- **Document extract**:
Kurt Busiek Talks Graham Nolan, Astro City’s First Guest Artist In 19-Years [Interview]
After almost 20 years of great stories from the same team of creators, you could probably be forgiven for thinking that a comic book might run out of steam just a little, but the return of Kurt Busiek, Brent Anderson and Alex Ross’s Astro City last year proved that wrong by a long shot. It is, with no exaggeration, as good as or better than it’s ever been before, taking the idea of focusing on “ordinary people” in a world of superheroes into new directions with amazing, heartfelt stories. With May’s Astro City #12, they’re adding another wrinkle: For the first time in the history of the series, another artist will take on a regular issue of the series: Graham Nolan, best known for his work on Batman.
To find out why the decision was made to open up their book to another artist after so long and why Nolan was the best fit for the story, I spoke to Kurt Busiek about art, scheduling, and the return of Astro City.

- **Information shown**:

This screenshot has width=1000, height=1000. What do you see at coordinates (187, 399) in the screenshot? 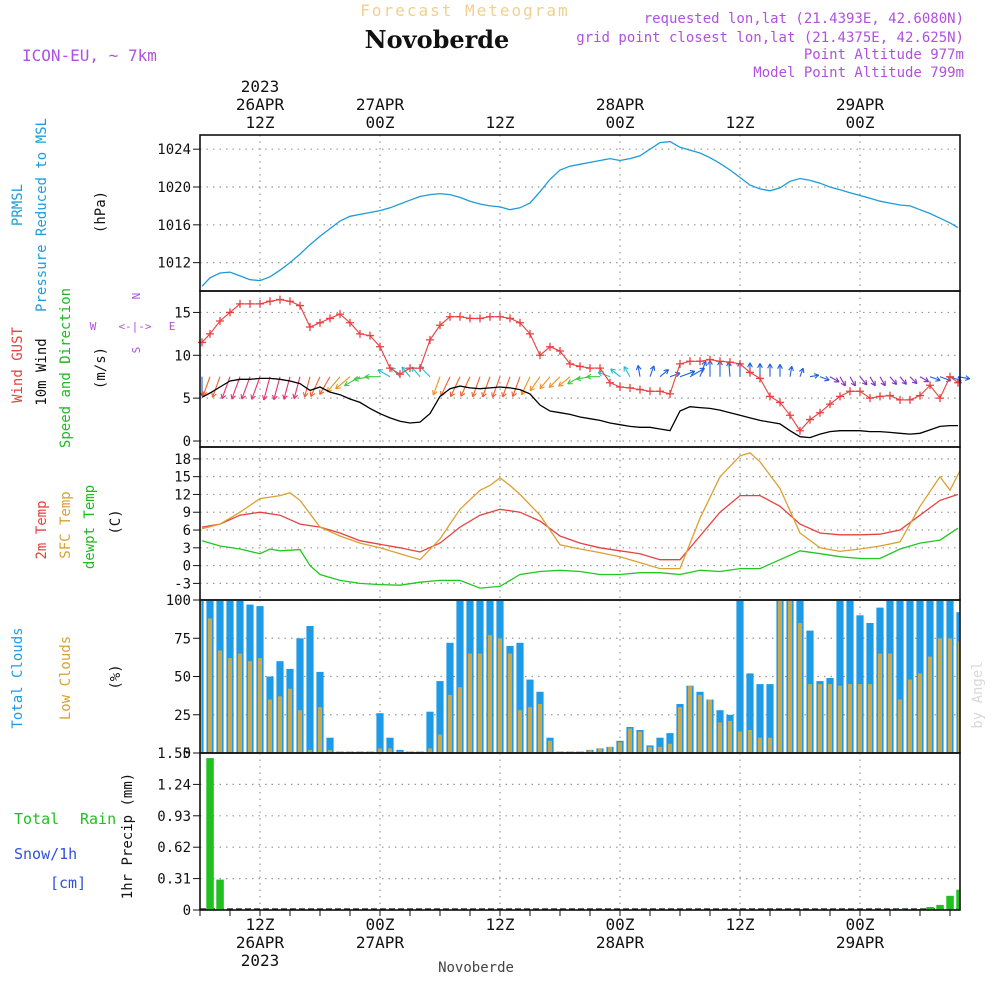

- **Explore the material**:
**1)** Answer these questions using the Astro City article:
(a) Which issue will Graham Nolan draw, and in which month does it come out?
(b) What work is Graham Nolan best known for?
(c) Which three creators does the article name as the team behind Astro City?
**2)** Carry on the Astro City article about Kurt Busiek and Graham Nolan from its last sentence.

- **Answers by item number**:
**1)**
(a) Astro City #12, in May.
(b) His work on Batman.
(c) Kurt Busiek, Brent Anderson and Alex Ross.

**2)**
ComicsAlliance: Graham Nolan is the first ever guest artist to ever draw Astro City in 19 years. What was it that finally got you and Brent Anderson to make the decision?
Kurt Busiek: We actually made the decision a couple of years ago or so, back when we made the commitment to build up steam and come back as a monthly book. A lot of that rests on me, because my health, along with the demands of the series, has made it hard to get an issue done every month. But it’s hard for Brent, too — his working speed is a little slower than a monthly book would take, and while there are ways to speed things up, including bringing in an inker or a background assistant or something, all of those choices come with a loss of control, and we want Brent’s art to be under his control as much as possible.
So that means if we’re going to be monthly, we’re going to need to get Brent some help on the schedule, here and there. It’s not something we wanted to do unless we could get the right guy, though. So we talked about it for a long time, and finally decided to go for it.
CA: It might just be because I’m such a big Batman fan, but I always identify Nolan with a very specific era from when he was drawing Detective Comics. Why bring him on for this story?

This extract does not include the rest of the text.